A mí lo que me parte el alma es no poder convencerla; ser incapaz de explicarle que del mismo modo que el amor evoluciona y pasa de ser un enjambre de mariposas cosidas a la tripa a unas alas de libertad que nos elevan desde la espalda, la belleza también se vislumbra en aristas diferentes con esos años a los que tiene tanto miedo y que debería beberse de un trago. Yo no volvería jamás a los 15 años, a pesar de ese cuerpo apretado y firme que no apreciaba, porque, aunque fui muy feliz, también reconozco que tenía tanto ruido dentro que en aquella piel nunca estuve a gusto. Tampoco regresaría a los 25, cuando tenía que demostrarlo todo, poner cada virtud en alza y hacerme valedora de cada logro, cuando parecía que la falta de edad me hacía menos lista.

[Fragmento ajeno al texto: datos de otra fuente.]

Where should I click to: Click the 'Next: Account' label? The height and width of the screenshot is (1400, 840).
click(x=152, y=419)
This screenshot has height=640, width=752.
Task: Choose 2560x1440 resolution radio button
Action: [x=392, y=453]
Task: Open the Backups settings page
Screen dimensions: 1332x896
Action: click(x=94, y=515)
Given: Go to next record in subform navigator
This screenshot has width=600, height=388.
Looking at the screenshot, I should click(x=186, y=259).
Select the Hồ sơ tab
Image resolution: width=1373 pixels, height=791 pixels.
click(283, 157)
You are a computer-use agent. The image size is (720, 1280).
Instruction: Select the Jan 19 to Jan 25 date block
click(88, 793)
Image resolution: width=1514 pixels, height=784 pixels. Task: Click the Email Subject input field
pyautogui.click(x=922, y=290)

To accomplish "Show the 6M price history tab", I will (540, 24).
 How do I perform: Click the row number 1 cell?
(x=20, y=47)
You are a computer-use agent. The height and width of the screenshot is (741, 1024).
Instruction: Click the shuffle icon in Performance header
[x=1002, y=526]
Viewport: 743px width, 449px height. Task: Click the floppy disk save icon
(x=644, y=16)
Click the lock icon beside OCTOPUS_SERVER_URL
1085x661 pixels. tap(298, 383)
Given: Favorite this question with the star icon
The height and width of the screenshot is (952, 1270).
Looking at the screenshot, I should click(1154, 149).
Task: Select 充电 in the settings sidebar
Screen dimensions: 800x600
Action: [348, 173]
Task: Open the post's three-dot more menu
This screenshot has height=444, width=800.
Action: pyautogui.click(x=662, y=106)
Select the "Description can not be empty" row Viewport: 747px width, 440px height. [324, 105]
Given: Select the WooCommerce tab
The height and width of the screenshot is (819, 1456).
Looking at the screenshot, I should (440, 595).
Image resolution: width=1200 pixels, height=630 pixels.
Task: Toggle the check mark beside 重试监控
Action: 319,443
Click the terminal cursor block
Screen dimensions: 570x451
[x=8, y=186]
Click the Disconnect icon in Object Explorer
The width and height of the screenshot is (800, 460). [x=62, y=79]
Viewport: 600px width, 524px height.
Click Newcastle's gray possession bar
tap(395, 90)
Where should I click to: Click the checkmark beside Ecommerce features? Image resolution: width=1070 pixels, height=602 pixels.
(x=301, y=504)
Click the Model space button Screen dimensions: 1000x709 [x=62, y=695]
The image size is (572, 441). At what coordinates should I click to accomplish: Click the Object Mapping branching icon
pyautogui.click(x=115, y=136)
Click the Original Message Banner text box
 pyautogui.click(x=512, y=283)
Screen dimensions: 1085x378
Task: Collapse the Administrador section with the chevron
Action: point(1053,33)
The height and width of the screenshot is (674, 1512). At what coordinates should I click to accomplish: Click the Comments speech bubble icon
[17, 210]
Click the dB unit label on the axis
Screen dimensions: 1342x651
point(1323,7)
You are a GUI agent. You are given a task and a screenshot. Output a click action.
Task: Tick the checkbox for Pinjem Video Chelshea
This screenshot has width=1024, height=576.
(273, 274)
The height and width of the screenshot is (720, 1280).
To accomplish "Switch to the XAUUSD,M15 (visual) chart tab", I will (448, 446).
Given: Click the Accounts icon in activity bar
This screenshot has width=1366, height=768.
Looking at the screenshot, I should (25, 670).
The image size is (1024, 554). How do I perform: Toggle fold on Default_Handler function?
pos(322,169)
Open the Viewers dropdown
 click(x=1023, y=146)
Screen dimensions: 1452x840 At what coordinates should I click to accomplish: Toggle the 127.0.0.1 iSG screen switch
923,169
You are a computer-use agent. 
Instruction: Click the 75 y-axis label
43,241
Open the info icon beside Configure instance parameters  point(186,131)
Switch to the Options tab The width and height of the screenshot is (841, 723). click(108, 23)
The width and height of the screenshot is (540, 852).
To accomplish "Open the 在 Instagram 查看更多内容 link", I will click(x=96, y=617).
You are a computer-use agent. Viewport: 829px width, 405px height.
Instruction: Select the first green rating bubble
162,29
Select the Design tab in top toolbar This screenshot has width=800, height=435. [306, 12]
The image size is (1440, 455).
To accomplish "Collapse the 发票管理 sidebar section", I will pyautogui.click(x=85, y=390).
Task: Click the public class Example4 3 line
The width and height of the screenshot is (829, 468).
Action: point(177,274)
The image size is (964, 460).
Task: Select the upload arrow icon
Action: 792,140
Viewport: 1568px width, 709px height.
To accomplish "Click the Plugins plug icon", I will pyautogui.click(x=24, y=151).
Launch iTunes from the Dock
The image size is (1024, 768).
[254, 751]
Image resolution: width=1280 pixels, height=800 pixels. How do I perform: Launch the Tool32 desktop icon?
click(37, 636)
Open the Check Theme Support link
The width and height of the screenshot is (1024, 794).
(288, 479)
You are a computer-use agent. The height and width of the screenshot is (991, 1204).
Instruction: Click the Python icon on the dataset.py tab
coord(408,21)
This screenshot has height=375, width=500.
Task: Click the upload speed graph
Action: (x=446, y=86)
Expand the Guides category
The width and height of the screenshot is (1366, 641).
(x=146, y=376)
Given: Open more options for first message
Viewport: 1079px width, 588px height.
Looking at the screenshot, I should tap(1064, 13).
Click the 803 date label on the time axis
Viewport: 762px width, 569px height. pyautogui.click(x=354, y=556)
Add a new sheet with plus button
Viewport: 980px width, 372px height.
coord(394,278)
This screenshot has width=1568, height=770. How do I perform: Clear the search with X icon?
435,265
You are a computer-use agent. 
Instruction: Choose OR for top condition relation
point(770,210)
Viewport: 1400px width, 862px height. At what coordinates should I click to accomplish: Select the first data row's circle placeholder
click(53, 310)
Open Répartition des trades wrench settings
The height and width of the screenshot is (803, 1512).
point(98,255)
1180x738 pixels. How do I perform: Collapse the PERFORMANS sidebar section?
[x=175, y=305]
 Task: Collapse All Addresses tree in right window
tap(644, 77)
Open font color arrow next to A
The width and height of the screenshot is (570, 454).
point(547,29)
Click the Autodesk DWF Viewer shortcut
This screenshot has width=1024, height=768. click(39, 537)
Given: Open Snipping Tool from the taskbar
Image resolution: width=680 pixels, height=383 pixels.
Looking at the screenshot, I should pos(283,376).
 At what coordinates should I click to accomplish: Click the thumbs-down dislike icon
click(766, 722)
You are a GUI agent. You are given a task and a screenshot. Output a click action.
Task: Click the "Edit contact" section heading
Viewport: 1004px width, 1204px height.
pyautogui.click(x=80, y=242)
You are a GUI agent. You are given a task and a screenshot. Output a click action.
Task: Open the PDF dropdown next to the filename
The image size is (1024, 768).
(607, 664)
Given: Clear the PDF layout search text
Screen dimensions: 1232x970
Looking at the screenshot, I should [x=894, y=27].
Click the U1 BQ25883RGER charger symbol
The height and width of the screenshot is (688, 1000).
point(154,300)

En nuestras conversaciones, cada vez más espaciadas porque ya le da pereza hasta la dialéctica, le pregunto si no se ha sentido plena en cada etapa de su vida y si no espera curiosa la siguiente para ver qué le depara. En esos instantes me mira con dureza, como si fuese de otro planeta, y me calla con peroratas sobre lo mal que está el mundo y cómo se ha perdido el respeto por todo. Yo no me atrevo a decirle que solamente en esos casos es cuando refleja ese peso de los años que la ahoga. Ella afirma que para mí es fácil hablar, que me espera al otro lado de la silla cuando me cubra una década o dos más y comience a sentir la decadencia, el olor a edad y medicinas y las manos y las caderas rotas. Entonces le cojo de la cara, la miro muy fijamente e intento bucear dentro para llenarla de vida, pero algunos días no me deja.
Ni la lectura le sacia, ni los baños en el mar, ya ni los tratamientos de belleza e ir de compras. Dice que los postres le saben amargos y el vino agriado y que se siente como una superheroína a la que le han quitado los poderes y la capa.